** TASK REQUIREMENTS **
Lines from the one containing "Task: Click the sun" through the last line of the records below are to be repeated exactly.

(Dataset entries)

***

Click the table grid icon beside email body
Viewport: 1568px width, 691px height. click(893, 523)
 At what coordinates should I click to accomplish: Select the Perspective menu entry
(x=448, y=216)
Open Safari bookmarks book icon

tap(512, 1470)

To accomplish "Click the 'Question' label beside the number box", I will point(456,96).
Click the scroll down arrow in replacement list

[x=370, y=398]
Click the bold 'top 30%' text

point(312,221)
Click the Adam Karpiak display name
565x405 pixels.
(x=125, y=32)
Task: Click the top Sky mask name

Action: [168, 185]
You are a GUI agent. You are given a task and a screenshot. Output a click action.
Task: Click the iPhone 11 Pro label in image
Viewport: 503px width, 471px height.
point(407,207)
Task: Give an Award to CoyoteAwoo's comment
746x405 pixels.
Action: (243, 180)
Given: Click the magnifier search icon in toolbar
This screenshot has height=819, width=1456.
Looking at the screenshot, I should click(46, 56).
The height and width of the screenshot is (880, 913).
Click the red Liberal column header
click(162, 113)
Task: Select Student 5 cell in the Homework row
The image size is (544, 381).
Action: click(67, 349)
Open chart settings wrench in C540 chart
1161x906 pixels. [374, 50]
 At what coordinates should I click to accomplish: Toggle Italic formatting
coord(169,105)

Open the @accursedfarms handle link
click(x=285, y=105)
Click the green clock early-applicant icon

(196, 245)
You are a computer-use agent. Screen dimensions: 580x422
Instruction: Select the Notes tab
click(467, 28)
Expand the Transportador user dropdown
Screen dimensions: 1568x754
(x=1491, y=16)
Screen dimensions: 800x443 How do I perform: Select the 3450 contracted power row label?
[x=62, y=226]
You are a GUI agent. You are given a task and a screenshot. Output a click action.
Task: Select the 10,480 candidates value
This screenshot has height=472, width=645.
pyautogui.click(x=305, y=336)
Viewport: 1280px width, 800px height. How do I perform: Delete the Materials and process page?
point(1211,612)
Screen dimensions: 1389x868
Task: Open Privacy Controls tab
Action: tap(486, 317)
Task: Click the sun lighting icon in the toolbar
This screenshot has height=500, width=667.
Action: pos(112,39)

***

** SOLUTION TO THIS EXERCISE **
Task: Click the sun lighting icon in the toolbar
This screenshot has height=500, width=667.
Action: pos(112,39)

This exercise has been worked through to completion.